Pricing Comparison for Screen Capture APIs

I have had a machine readable schema for defining API pricing for almost five years now. I’ve profiled common resources like email, SMS, and others, but ultimately haven’t had the resources to invest in the work at the levels needed. I know how much work goes into establishing an exhaustive list of APIs in any business sector as well as finding a price, and defining the access tiers for each individual API provider. I wish I had more resources to invest in profiling of APIs, but also profiling down to this level of detail where each of the individual API resources they offer have some sort of semantic vocabulary applied, and a machine readable defining of the pricing and on-boarding required for each API provider. This is how we are going to get to the API economy we all like to fantasize about, where we can automatically discover, on-board, pay for, and switch between valuable aPI resources as we need in real-time.
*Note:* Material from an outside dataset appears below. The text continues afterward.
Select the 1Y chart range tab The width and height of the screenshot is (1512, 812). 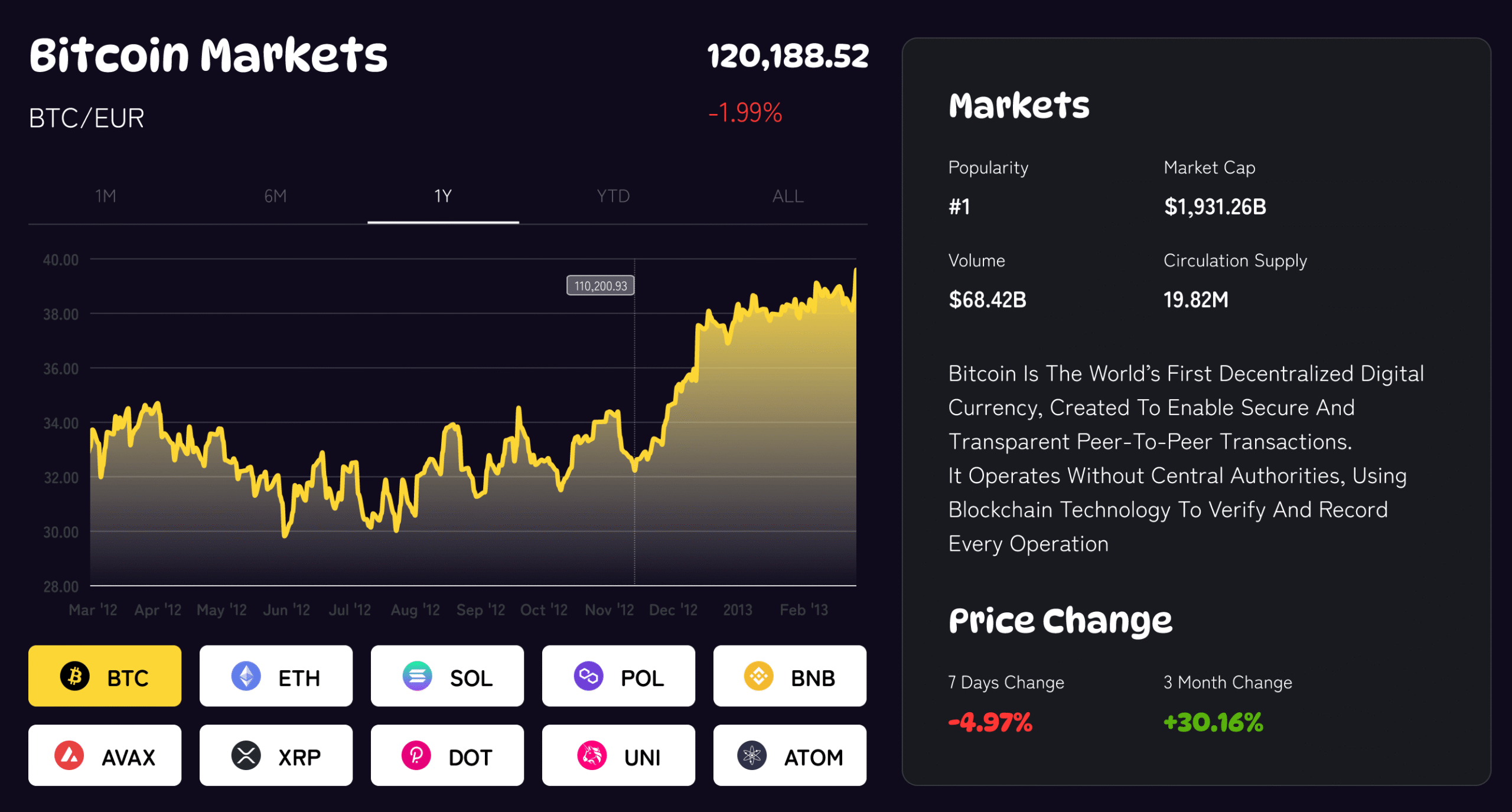click(x=443, y=197)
We need to get to work on doing this for the most tangible, consistent, and valuable API across the sector. We won’t be able to do for all types of APIs, and sometimes I twill be an apples to oranges comparison, but we need to get started. I’m betting that in the industries we begin to define early on we will see more consistency in how APIs are designed, and the price for API resources, as API sectors become more crowded, competitive, and cutthroat.  I have the strategy for mapping out the landscape and profiling API providers and their APIs, I just don’t have the resources to actually get the work done. It is a monumental challenge, and is something that is perpetually evolving and shifting, making it a full time job for a team of API professionals to quantify what is happening right now when it comes to the expansion and evolution of the API economy. 
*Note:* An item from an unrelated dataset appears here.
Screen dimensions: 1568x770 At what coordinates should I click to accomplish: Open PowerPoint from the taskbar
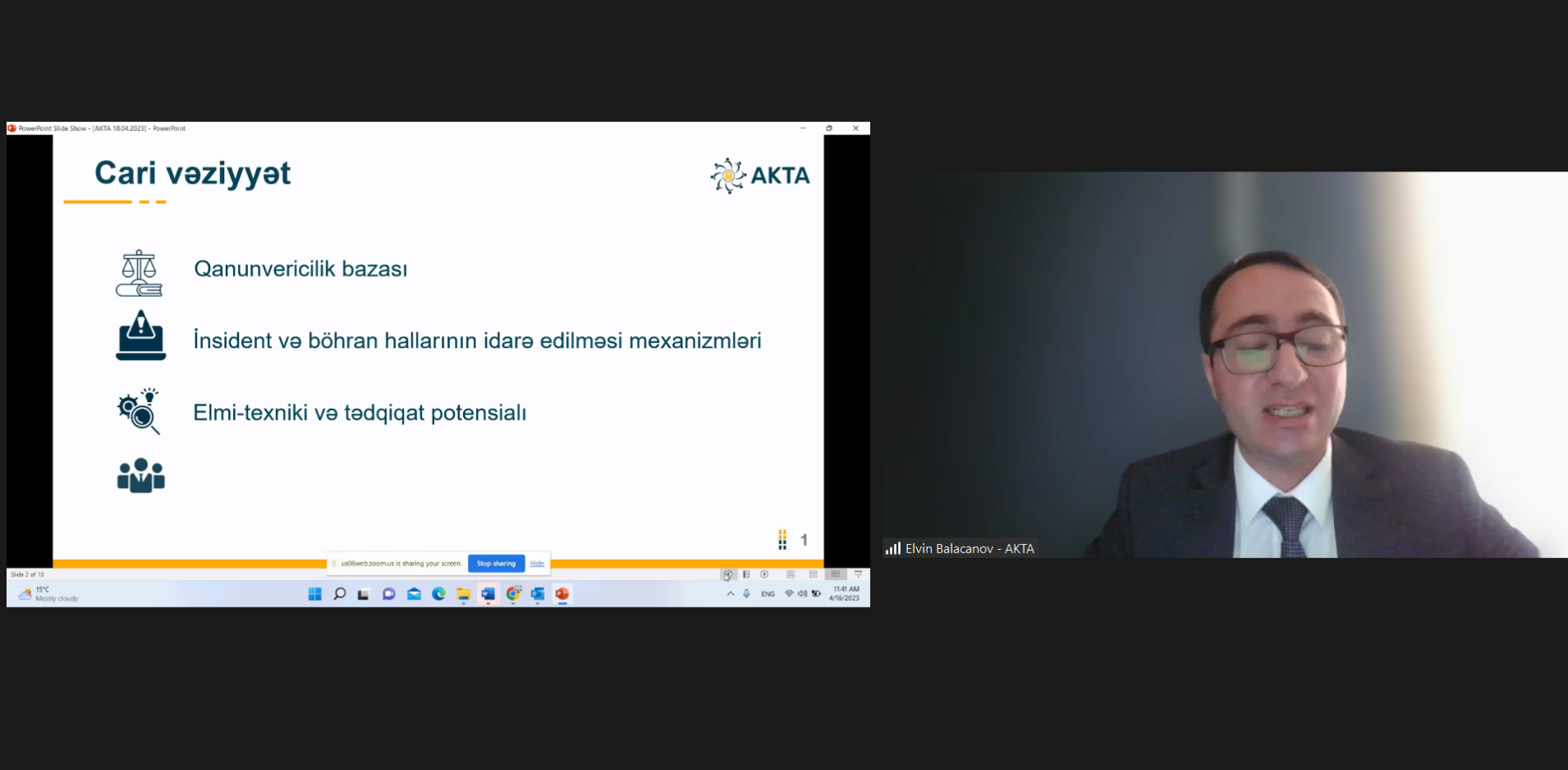563,594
Sadly, I am guessing people will keep doing the hard work of delivering API pricing comparisons like this, but won’t do a in a machine readable, shareable, and reusable way. We’ll cointinue doing it for the sake of advertising and page views. Eventually more investors will learn about the growing opportunity which will most likely spawn waves of revenue seeking data startups trying to make sense of it all in a closed proprietary way. What we really need is an open source approach to mapping out the API landscape, where the community comes together and collaborates around the creation and maintenance of OpenAPI and Postman collections for all the public APIs. While also injecting other machine readable artifacts that help us map out beyond just the surface area of the APIs, but also the on-boarding, pricing, terms of service, service level agreements, and other essential building blocks that influence the health of API platforms, their integrations, and the communities that rise up around them.